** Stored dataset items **
▶
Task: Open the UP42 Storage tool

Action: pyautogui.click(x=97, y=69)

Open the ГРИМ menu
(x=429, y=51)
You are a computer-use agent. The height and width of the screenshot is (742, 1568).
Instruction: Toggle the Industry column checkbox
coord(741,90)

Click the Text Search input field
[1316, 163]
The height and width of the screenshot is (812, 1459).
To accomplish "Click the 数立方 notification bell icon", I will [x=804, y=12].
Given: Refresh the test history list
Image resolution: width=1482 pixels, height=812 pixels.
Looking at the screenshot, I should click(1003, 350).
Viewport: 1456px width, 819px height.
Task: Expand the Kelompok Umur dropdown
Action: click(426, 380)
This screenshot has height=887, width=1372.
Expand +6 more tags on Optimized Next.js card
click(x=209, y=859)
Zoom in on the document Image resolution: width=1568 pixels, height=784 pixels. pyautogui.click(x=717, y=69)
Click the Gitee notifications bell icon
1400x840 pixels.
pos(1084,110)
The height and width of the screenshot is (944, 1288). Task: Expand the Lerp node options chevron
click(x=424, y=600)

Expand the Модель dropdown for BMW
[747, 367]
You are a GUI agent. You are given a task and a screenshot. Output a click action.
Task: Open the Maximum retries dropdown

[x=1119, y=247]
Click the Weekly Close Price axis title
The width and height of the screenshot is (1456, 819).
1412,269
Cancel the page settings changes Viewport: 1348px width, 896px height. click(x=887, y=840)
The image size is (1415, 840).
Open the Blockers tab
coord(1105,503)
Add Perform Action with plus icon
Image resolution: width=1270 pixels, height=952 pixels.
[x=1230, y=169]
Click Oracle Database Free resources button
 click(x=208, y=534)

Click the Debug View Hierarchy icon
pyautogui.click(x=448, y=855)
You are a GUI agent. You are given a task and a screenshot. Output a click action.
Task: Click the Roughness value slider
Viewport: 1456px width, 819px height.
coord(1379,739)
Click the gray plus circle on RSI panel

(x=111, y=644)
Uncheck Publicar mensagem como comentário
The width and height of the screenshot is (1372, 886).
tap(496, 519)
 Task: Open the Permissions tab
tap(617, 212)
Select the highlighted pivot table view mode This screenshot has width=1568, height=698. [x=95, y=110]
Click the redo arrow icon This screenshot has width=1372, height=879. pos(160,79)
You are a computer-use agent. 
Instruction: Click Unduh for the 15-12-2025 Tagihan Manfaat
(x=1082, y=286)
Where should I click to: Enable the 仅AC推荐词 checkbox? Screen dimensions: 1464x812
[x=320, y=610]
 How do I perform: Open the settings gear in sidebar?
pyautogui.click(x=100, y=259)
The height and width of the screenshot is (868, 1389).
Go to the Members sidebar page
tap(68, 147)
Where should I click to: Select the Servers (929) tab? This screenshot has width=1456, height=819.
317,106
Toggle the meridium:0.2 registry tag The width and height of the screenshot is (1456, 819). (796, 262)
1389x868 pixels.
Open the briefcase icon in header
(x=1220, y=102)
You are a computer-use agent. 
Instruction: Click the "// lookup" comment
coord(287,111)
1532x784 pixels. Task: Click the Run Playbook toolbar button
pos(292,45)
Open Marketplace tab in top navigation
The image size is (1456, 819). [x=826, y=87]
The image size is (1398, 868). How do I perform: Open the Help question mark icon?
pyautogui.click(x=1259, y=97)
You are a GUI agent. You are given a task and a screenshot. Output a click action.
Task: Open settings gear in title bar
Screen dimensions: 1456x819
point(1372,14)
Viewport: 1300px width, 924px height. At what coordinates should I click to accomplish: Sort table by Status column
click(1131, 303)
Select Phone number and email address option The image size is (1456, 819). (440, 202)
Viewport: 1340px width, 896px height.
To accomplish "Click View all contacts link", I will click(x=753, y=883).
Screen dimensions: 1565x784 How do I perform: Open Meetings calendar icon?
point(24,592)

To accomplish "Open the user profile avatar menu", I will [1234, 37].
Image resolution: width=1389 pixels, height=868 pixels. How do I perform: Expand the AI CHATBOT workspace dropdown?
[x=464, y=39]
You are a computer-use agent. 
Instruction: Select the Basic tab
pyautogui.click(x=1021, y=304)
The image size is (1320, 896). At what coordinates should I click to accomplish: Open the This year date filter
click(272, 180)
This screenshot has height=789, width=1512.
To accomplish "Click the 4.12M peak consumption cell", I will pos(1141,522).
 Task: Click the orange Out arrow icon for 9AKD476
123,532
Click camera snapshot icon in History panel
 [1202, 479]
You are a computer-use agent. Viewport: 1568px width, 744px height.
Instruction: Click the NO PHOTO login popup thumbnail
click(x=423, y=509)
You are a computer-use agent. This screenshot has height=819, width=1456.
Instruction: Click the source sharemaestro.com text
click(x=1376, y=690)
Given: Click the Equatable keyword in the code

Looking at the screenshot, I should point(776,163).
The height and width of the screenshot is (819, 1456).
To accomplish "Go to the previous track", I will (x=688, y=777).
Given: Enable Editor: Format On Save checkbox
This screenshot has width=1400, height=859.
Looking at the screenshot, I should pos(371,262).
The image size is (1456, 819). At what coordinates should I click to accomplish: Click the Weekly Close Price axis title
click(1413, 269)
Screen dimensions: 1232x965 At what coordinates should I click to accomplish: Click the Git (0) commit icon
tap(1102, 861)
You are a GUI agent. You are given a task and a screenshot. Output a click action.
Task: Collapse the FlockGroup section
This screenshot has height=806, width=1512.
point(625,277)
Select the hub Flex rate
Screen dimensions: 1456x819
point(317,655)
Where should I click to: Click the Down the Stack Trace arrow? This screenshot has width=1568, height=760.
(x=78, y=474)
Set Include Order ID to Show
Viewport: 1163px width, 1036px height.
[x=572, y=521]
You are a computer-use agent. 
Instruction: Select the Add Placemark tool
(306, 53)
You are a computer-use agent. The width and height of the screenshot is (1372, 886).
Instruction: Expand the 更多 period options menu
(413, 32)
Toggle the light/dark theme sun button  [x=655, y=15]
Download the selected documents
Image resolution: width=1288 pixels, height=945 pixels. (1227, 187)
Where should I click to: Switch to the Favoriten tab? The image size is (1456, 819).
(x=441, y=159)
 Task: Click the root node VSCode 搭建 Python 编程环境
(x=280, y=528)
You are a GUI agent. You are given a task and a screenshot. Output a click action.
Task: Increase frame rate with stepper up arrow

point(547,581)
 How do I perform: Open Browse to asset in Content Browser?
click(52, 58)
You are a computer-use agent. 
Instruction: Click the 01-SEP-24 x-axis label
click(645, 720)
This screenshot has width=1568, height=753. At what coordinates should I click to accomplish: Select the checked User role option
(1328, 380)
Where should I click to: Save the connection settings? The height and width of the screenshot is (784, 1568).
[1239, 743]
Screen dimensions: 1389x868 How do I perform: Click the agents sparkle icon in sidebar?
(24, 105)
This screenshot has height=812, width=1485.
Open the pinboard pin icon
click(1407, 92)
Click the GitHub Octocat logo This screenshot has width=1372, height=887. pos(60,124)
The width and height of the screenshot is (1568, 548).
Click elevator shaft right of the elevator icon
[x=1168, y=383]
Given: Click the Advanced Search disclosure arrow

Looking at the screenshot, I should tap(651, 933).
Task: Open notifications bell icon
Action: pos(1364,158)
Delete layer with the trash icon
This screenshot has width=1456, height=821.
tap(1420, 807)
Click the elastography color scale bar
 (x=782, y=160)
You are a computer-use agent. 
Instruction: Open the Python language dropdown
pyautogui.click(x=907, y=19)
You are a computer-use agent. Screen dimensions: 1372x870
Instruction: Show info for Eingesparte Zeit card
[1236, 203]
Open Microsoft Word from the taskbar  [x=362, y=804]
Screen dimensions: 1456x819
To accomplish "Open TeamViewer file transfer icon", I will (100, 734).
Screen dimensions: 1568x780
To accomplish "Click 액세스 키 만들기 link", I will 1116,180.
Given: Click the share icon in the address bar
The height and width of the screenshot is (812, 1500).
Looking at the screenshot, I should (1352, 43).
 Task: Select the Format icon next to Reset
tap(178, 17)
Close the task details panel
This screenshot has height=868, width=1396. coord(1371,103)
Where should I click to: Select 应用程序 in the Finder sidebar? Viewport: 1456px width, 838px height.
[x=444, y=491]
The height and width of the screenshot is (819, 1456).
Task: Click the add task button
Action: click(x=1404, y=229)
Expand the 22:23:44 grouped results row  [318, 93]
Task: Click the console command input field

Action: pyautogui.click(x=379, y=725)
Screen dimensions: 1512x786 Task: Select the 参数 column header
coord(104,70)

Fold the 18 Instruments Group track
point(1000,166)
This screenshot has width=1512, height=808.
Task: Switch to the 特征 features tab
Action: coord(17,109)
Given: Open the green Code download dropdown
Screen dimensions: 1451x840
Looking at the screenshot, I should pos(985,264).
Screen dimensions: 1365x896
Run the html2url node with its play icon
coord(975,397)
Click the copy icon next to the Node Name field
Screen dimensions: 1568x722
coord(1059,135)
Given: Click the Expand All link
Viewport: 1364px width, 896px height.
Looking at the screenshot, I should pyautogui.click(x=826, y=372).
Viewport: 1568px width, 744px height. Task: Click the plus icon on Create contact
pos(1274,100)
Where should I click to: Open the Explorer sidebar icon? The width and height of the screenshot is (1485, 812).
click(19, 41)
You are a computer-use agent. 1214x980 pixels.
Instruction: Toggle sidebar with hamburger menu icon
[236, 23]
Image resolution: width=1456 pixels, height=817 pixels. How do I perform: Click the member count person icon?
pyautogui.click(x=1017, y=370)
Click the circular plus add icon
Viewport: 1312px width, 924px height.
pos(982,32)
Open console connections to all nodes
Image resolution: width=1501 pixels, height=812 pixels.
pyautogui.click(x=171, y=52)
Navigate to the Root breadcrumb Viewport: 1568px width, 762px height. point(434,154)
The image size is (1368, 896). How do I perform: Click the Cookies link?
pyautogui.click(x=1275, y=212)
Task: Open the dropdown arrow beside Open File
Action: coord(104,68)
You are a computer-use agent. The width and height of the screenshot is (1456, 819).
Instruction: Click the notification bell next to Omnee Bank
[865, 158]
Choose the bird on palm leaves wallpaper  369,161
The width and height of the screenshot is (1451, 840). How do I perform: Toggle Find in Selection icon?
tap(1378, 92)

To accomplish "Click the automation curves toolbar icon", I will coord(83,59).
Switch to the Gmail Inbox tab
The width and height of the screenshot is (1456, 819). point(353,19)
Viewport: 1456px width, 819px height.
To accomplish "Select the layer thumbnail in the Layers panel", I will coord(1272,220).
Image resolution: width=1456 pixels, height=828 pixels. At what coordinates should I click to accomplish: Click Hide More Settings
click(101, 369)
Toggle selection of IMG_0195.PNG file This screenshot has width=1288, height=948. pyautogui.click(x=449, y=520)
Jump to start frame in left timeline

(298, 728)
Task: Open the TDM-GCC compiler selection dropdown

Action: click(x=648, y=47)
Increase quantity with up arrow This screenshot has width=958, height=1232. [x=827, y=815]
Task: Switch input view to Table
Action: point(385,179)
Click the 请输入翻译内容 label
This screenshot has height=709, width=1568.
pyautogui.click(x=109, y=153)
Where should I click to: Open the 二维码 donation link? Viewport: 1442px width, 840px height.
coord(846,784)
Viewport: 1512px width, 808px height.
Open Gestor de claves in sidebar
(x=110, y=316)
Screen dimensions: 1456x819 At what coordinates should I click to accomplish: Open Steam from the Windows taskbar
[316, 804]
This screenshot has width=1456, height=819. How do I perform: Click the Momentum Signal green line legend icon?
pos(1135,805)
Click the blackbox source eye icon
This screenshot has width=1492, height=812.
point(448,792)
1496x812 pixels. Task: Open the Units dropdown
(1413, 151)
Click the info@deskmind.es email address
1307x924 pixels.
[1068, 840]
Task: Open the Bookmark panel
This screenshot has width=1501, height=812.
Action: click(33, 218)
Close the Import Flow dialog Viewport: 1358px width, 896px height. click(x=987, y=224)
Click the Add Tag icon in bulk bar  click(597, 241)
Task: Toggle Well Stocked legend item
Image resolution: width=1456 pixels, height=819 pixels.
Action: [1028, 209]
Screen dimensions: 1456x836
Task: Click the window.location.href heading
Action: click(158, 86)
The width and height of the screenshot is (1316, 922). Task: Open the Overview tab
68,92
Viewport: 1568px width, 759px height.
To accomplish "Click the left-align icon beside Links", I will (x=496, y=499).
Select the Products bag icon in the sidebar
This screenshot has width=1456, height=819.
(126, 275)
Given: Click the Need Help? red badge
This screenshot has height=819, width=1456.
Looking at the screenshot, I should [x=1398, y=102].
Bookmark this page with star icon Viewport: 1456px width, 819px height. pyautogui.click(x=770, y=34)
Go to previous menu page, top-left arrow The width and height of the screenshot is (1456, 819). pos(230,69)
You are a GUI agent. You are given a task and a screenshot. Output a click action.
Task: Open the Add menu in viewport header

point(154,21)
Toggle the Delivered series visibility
◀
** WORK ITEM **
All lines above with "previous" in them should be returned.

** ANSWER BOX **
To accomplish "Go to the previous track", I will (x=688, y=777).
Go to previous menu page, top-left arrow The width and height of the screenshot is (1456, 819). pos(230,69)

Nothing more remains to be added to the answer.